Program Pelepasliaran memiliki tujuan jangka panjang yang dapat dicapai diantaranya kembalinya peran dan fungsi ekologis dan biologis satwa yang dilepasliarkan ke habitat alaminya. Kegiatan pelepasliaran kali ini sangat penting, mengingat untuk pertama kalinya Elang Jawa yang dilepasliarkan merupakan hasil breeding dan dipasangi Platform Transfer Terminal (PTTs) dengan jenis PinPoint Solar GPS-Argos dengan berat 21 gram.
Ada dua ekor Elang Jawa yang dilepasliarkan Taman Safari Bogor, KLHK, TNGHS, PSSEJ dan TNGGP dengan dukungan Corporate Social Responsibility (CSR) PT. Smelting yakni Jelita (Elang Jawa Betina) dan Parama (Elang Jawa Jantan). Keduanya merupakan hasil captive breed yang dilakukan PSSEJ dan Taman Safari Bogor.

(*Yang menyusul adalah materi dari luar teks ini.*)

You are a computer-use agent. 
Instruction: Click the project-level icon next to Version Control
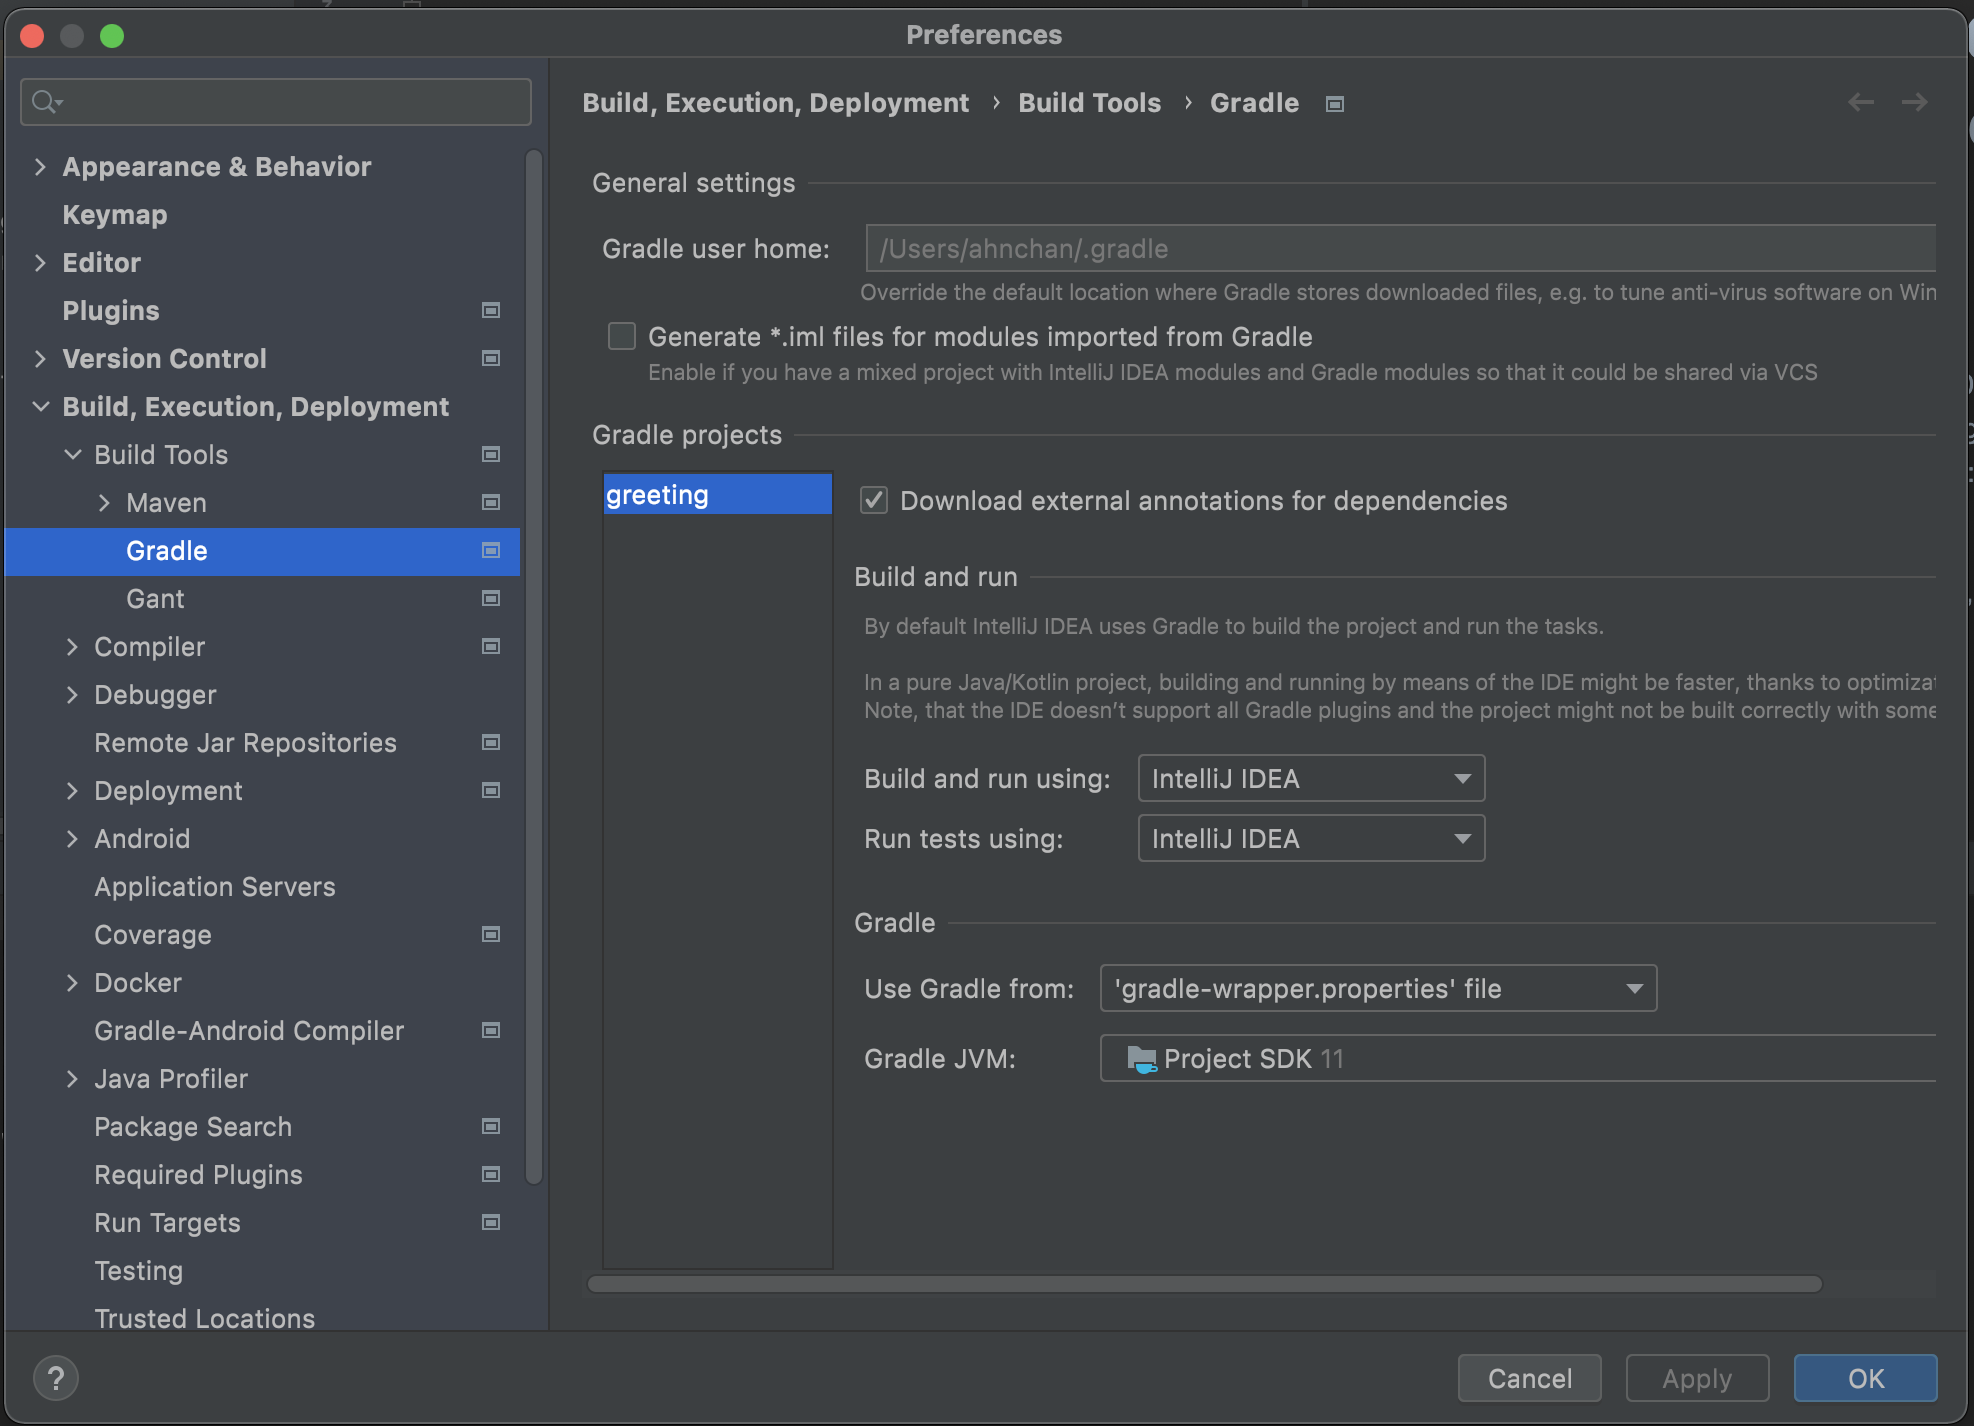point(491,358)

Jelita merupakan hasil indukan Elang Jawa (Rizka dan Hanum) yang menetas telurnya pada 14 Oktober 2020. Bobot pertama Jelita saat menetas kala itu adalah 49,4 gram. Artinya, kini usia Jelita saat dilepasliarkan sudah menginjak 2 tahun 4 bulan.
Sementara Parama merupakan hasil indukan Elang Jawa (Rama dan Dygtha) yang menetas di Balai TNGHS pada 8 Juli 2020. Artinya, usia Parama saat dilepasliarkan saat ini sudah menginjak 2 tahun 7 bulan.
‘Parama dan Jelita’ adalah sepasang Elang Jawa hasil perkembangbiakan secara in-situ dan ex-situ dari PSSEJ dan Taman Safari Bogor. Parama, berjenis kelamin jantan lahir secara alami di Kandang Rehabilitasi (hibah dari PT Prasadha Pamunah Limbah Industri/ PPLI) Pusat Suaka Satwa Elang Jawa (PSSEJ) yang dikelola oleh BNTGHS dan telah siap dilepasliarkan setelah melewati masa pelatihan selama 2 tahun dan Jelita berjenis kelamin betina lahir dari hasil breeding yang dilakukan TSI di kandang pengembangbiakan yang dibangun oleh PT Smelting serta telah melewati tahapan habituasi di kandang pelatihan.
Dalam rangkaian kegiatan pelepasliaran yang dilaksanakan Tim dari TSI, BTNGHS, BBTNGGP serta IPB University telah melalui beberapa rangkaian prosedur pelepasliaran, diantaranya pengecekan kesehatan satwa oleh tenaga medis, melakukan penilaian perilaku satwa dan kajian kesesuaian habitat.
Berdasarkan hasil kajian habitat (habitat assesment) dan ground check yang telah dilaksanakan, areal hutan villa hijau dinilai cocok berdasarkan beberapa kriteria, diantaranya kondisi habitat, keberadaan pesaing, aksesibilitas dan potensi keberadaan pakan, serta lokasinya yang berbatasan langsung dengan kawasan Taman Nasional Gunung Gede Pangrango.
Proses perawatan, pemeliharaan serta penjagaan kedua satwa yang dilindungi oleh Peraturan Menteri LHK Nomor 106/2018 ini dilakukan secara intensif oleh Taman Safari Bogor dan didukung penuh oleh PT. Smelting, KLHK, PSSEJ, TNGHS dan TNGGP. Setidaknya selama 2 tahunan inilah proses perawatan serta pemeliharaan dilakukan dengan monitoring ketat.